Invisible Oriole

Invisible Oriole

OC grad enjoys behind-the-scenes success in big leagues

“Ronnie is as good as they come at doing the job he does.”

Ronnie Deck pulls a Baltimore Orioles jersey over his head and straps on his shin guards every afternoon.

The 1998 OC graduate is always one of the first guys on the field at Camden Yards. He gets heckled by opposing fans just like anyone else.

Inside the clubhouse, Deck’s efforts don’t go unnoticed. The Orioles see the contributions of their generous bullpen catcher, his 10-hour days at the ballpark, and how he works hard behind the scenes. 

“A lot of people say this is a job they’d love to have, but it’s a blue-collar job,” Deck said. “I come here to sweat every day.”

Much of the bullpen catcher’s work comes when players are getting their minds and bodies ready before the first pitch.

“Ronnie is as good as they come at doing the job he does,” said Orioles starting pitcher Jeremy Guthrie.

Deck tosses the ball around with pitchers and gives them quality feedback on their deliveries and the movement of their pitches. He throws pitches during batting practice and helps hitters in the cage.

“He’s always doing something to help somebody and he’s always happy, always in a good mood,” catcher Craig Tatum said.

Deck is at the intersection of staff, coach and player. He’s listed as a staff member on the team’s website, but Tatum said he looks at Deck as a coach and also as “just one of the guys.”

Deck’s road to Camden Yards wasn’t quite what he expected — but through persistence and a Single-A work ethic, he got there nonetheless.

“It’s probably the prototype trial-and-error career,” he said. “I didn’t have a fast track to professional baseball. I feel like I have a lot to offer (the younger players) with my journey.”

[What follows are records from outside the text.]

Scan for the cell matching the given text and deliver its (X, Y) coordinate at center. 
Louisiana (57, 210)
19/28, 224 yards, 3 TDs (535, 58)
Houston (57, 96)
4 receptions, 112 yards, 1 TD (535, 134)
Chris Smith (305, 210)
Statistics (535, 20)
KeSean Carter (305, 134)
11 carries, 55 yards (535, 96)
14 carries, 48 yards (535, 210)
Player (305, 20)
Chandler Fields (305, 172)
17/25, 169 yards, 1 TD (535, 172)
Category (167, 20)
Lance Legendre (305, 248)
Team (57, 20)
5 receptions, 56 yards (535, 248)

After earning all-conference and NAIA Scholar-Athlete honors in both 1997 and 1998 at Oklahoma Christian, Deck spent three years in independent leagues (teams without affiliations to major-league organizations) before signing with Tampa Bay.

Over two years, he played at five different levels in the Rays’ minor-league system. After two more years of independent baseball, Deck bailed on the dusty motels and his major-league hopes.

“I saw that the window was closing so I decided to get into coaching,” he said.

Deck worked as a coach for a Division III university in Atlanta, a junior college in Colorado and a Frontier League team in Illinois before getting a call in 2007 from then Orioles manager Dave Trembley, who had received a recommendation from one of Deck’s former managers.

He appreciates his bond with the players, but professional responsibilities come first. All he can do is continue to support and assist the players.

“I come in and keep my mouth shut – unless there’s a football discussion going on – and let the guys know I’m here to work and be available for whatever they need,” Deck said.

Alone in public, Deck goes unnoticed. But like the rest of the Orioles, Deck is treated to the perks of a VIP lifestyle. First-rate dining. Four- and five-star hotels. No lines at the airport as the jet-setting Orioles head from city to city.

The biggest difference is the salary. Deck said he has a comfortable living (he lives in Ellicott City and is unmarried), but didn’t want to elaborate.

“I don’t want to dwell on that,” he said. “I just want to soak it in – these stadiums, the fans, the big-league food. This is an unreal opportunity. I just want to enjoy every day in the big leagues, work as hard as I can and let that take me where it may.”